### Selected excerpt:
--------------------------------------------------

RFS_Br
FULL MEMBER
- Joined
- Jun 1, 2012
- Messages
- 1,237
- Reaction score
- 0
- Country
- Location
Insight: Aleppo misery eats at Syrian rebel support
(Reuters) - At a crowded market stall in Syria, a middle-aged couple, well dressed, shuffle over to press a folded note, furtively, into the hand of a foreign reporter.
It is the kind of silent cry for help against a reign of fear that has been familiar to journalists visiting Syria over the past two years. Only this is not the Damascus of President Bashar al-Assad but rebel-held Aleppo; the note laments misrule under the revolution and hopes Assad can defeat its "terrorism".
"We used to live in peace and security until this malicious revolution reached us and the Free Syrian Army started taking bread by force," the unidentified couple wrote. "We ask God to help the regime fight the Free Syrian Army and terrorism - we are with the sovereignty of President Bashar al-Assad forever."
While they might not be all they seemed - agents of Assad's beleaguered security apparatus want to blacken the rebels' name - their sentiments are far from rare in Aleppo, Syria's biggest city and once vibrant hub of trade and industry, whose diverse urban communities now face hardship and chaos at the hands of motley bands of fighters recruited from surrounding rural areas.
As government forces fight on in parts of Aleppo, in large areas that have been under rebel control for six months or more complaints are getting louder about indiscipline among the fighters, looting and a general lack of security and necessities like running water, bread and electricity in districts that have been pounded by tanks and hit by Assad's air force.
Recognizing that mistrust, rebel units have set up command and policing structures they see forming a basis of institutions which might one day run the whole country and which, meanwhile, they hope can show Arab and Western supporters that they have the organization to handle aid in the form of money and weapons.
For those who fear the worst for Syria now that the revolt has unleashed long suppressed ethnic and sectarian rivalries, however, evidence in Aleppo that these new institutions have had little practical impact on often rival rebel groups is ominous.
And all the while relations grow testier between the rebels and Aleppines, for whom many fighters harbor some disdain after the urbanites' failed to rise up on their own against Assad.
"PARASITES"
Rebel commanders interviewed in and around Aleppo in the past two weeks acknowledged problems within the FSA - an army in name only, made up of brigades competing for recognition and resources. But they laid much of the blame on "bad apples" and opportunists and said steps are being taken to put things right.
"There has been a lot of corruption in the Free Syrian Army's battalions - stealing, oppressing the people - because there are parasites that have entered the Free Syrian Army," said Abu Ahmed, an engineer who heads a 35-man unit of the Tawheed Brigade, reckoned to be the largest in Aleppo province.

--------------------------------------------------

### Dataset extract:
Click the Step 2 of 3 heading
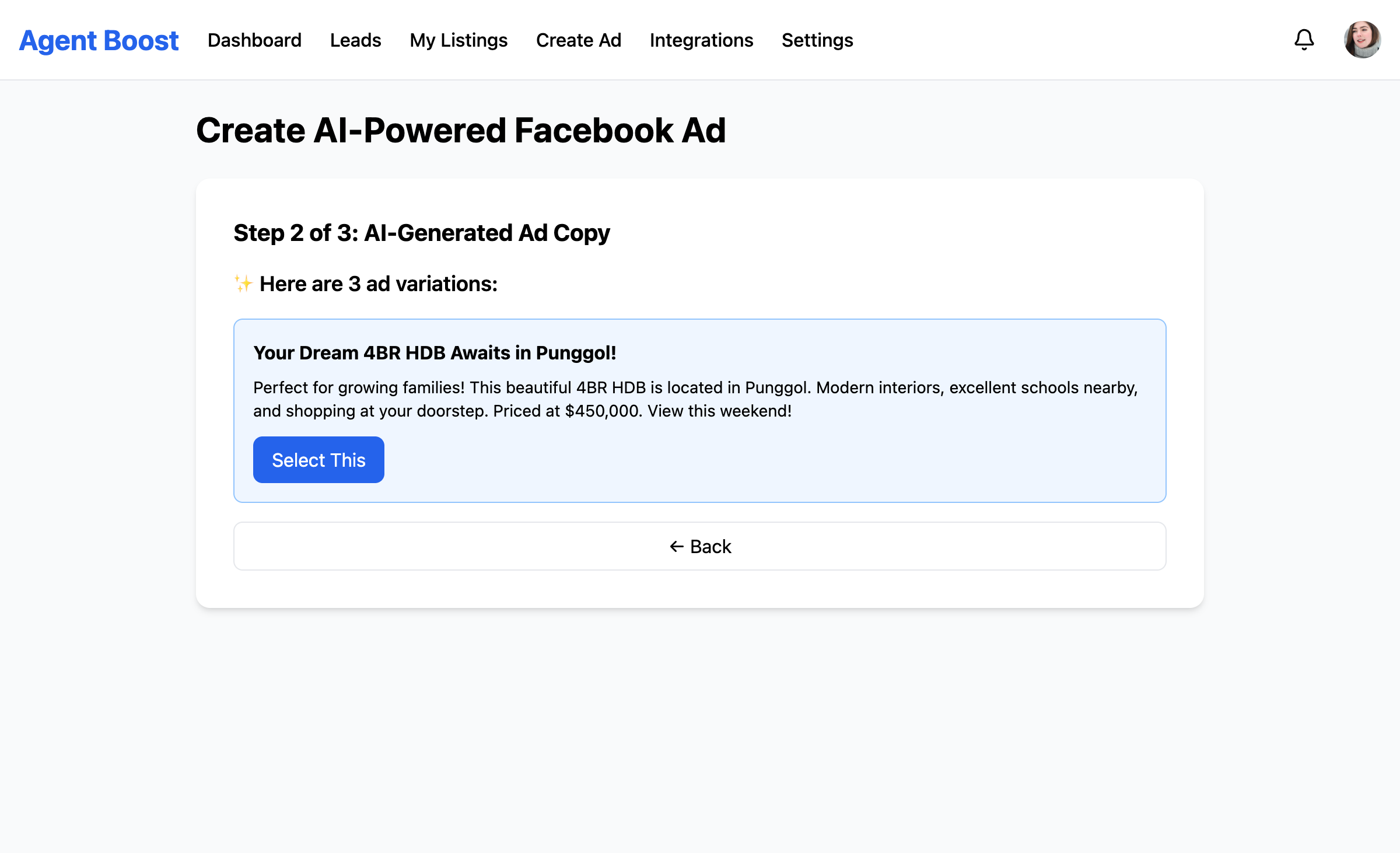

--------------------------------------------------

### What is asked:
1/ In the Reuters article on Aleppo, how many men are in the unit that Abu Ahmed heads?
2/ List the necessities that the Reuters article on Aleppo says residents of rebel-held districts lack.
3/ Reproduce the passage of the Reuters article on Aleppo from "Recognizing that mistrust, rebel" to "groups is ominous.", word for word.

### Answers in order:
1/ 35

2/ Running water, bread, electricity

3/
Recognizing that mistrust, rebel units have set up command and policing structures they see forming a basis of institutions which might one day run the whole country and which, meanwhile, they hope can show Arab and Western supporters that they have the organization to handle aid in the form of money and weapons.
For those who fear the worst for Syria now that the revolt has unleashed long suppressed ethnic and sectarian rivalries, however, evidence in Aleppo that these new institutions have had little practical impact on often rival rebel groups is ominous.